Western Digital idle3

For drives made by Western Digital, the inactivity timer for parking the heads is called the idle3 timer. Of particular note, WD Green drives ship configured to park the heads after only 8 seconds of inactivity which could notionally wear out the disk in a matter of months if the heads are cycling more-or-less continuously!

The idle3-tools package allows configuring the timer on Linux, though timer values are rather unintuitive- the tool sets a “raw” idle3 timer value, so a value like 232 (0xe8) actually means 3120 seconds according to idle3ctl -g105, and it’s unclear which interpretation of a given value actually applies to a given drive- if important that would need to be determined by experiment.

idle3ctl -d /dev/sdb -s 254

The other slight annoyance when setting the idle3 timer on WD drives is that changes only take effect when the drive is powered on, usually meaning the host computer must be fully shut down and started back up for any changes to be seen- this makes experimentation to determine how raw timer values are interpreted a slower and more tedious process.

Seagate EPC

Most Seagate disks have configurable Extended Power Conditions (EPC) settings that include timers for how long the disk needs to stay idle before entering various low-power modes.

According to at least one manual, the four low-power states are:

  • idle_a: power down some electronics
  • idle_b: park the heads (unloading them)
  • idle_c: reduce spindle speed, heads unloaded
  • standby_z: stop spindle completely

Seagate provide a “Seachest” collection of tools for manipulating their drives, but rather more usefully to users of non-Windows operating systems like Linux they also offer an open-source openSeaChest.
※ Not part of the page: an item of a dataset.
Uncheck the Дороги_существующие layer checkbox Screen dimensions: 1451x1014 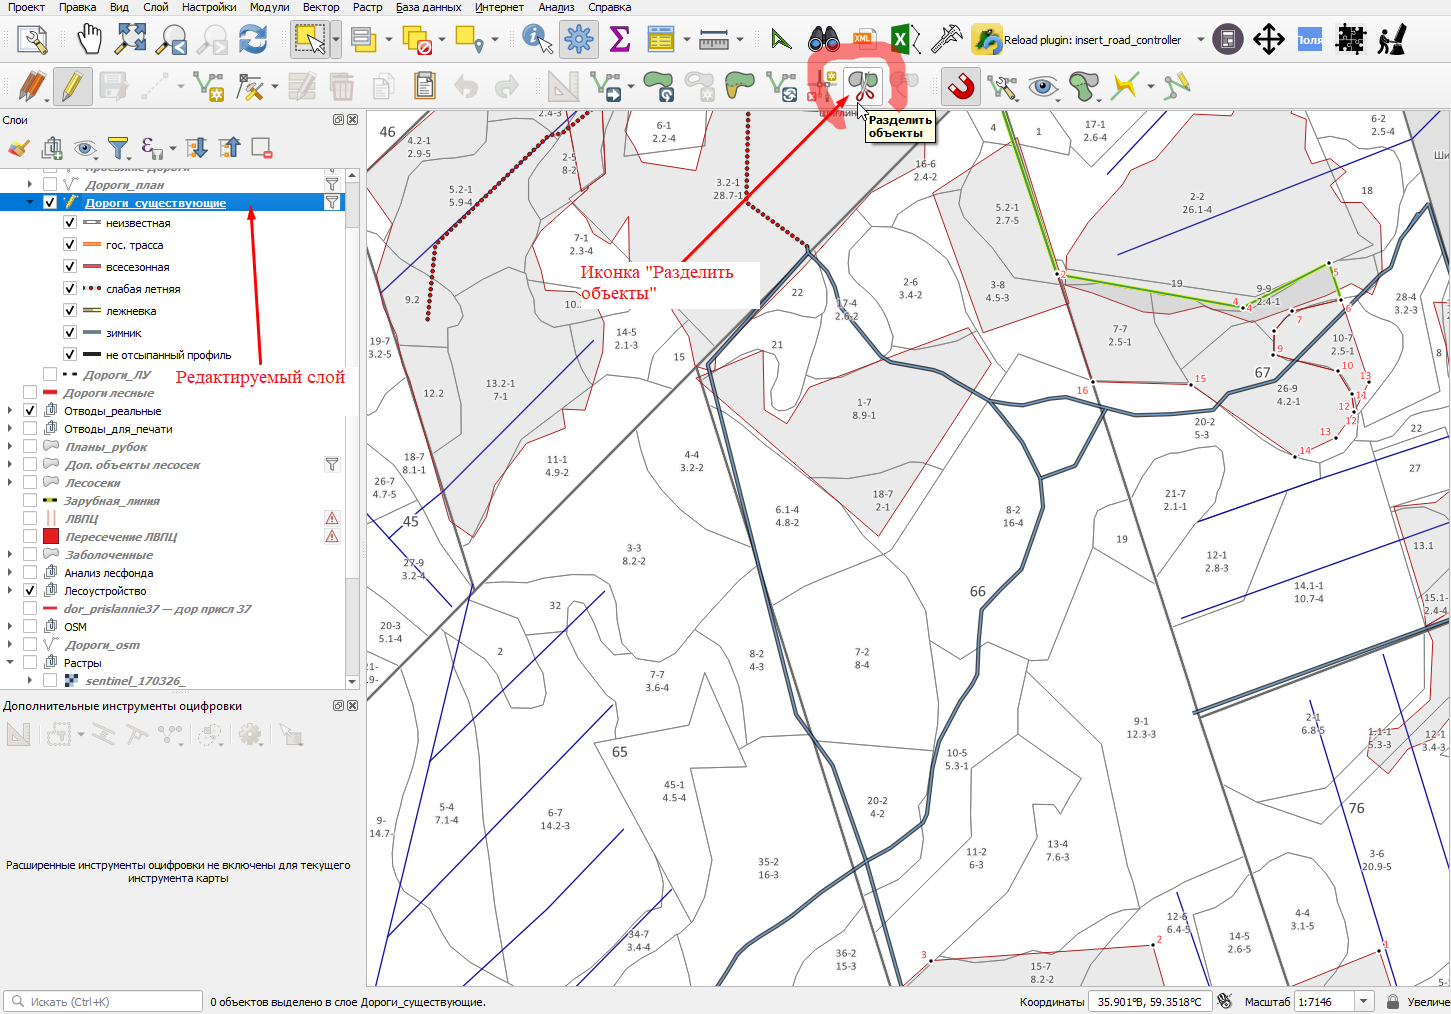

The tool to use there is openSeaChest_PowerControl which allows each of the EPC timers to be configured, in an invocation like:

openSeaChest_PowerControl -d /dev/sdc --idle_a 6000 --idle_b 1800000 --idle_c 2400000

The timer values specified are in milliseconds, so this example will park the disk heads after 30 minutes of inactivity. The current settings for a disk can be queried with the --showEPCSettings flag.

My Seagate Archive SMR disk (which began life as an external hard drive and was retired from that role when it became too small to hold as much as I wanted to back up to it) apparently doesn’t support reporting EPC settings (since asking for them says so), and initially didn’t accept new values for the idle timers either. After using the --EPCfeature enable option however, it seems to have accepted custom idle timer values: I’ll have to watch the park counts on that to ensure it actually worked.

Verifying settings

At a glance, changing idle3 and EPC settings seems to have done the job nicely; here is the same graph of head park rates per disk as before, but on a smaller timescale that makes individual head parks visible. The parking rate basically drops to zero at the time I updated the settings for the Seagate drives, and the Western Digital one hasn’t changed because it needs to be powered off to change that setting and I haven’t done so yet.

Monitoring SSDs

This same setup can be used to monitor wear on SSDs, which is rather convenient. While SSDs don’t have any heads to park, most do report a media_wearout_indicator that represents the amount of data written to the device in relation to the amount that it’s specified to accept before the Flash storage medium wears out.

For the system I’m monitoring here, the SSD that it boots from has a wearout indicator sitting on 95 of 100 (only 5% of the rated life consumed), visibly unchanged for a long time so it’s not very interesting as an example.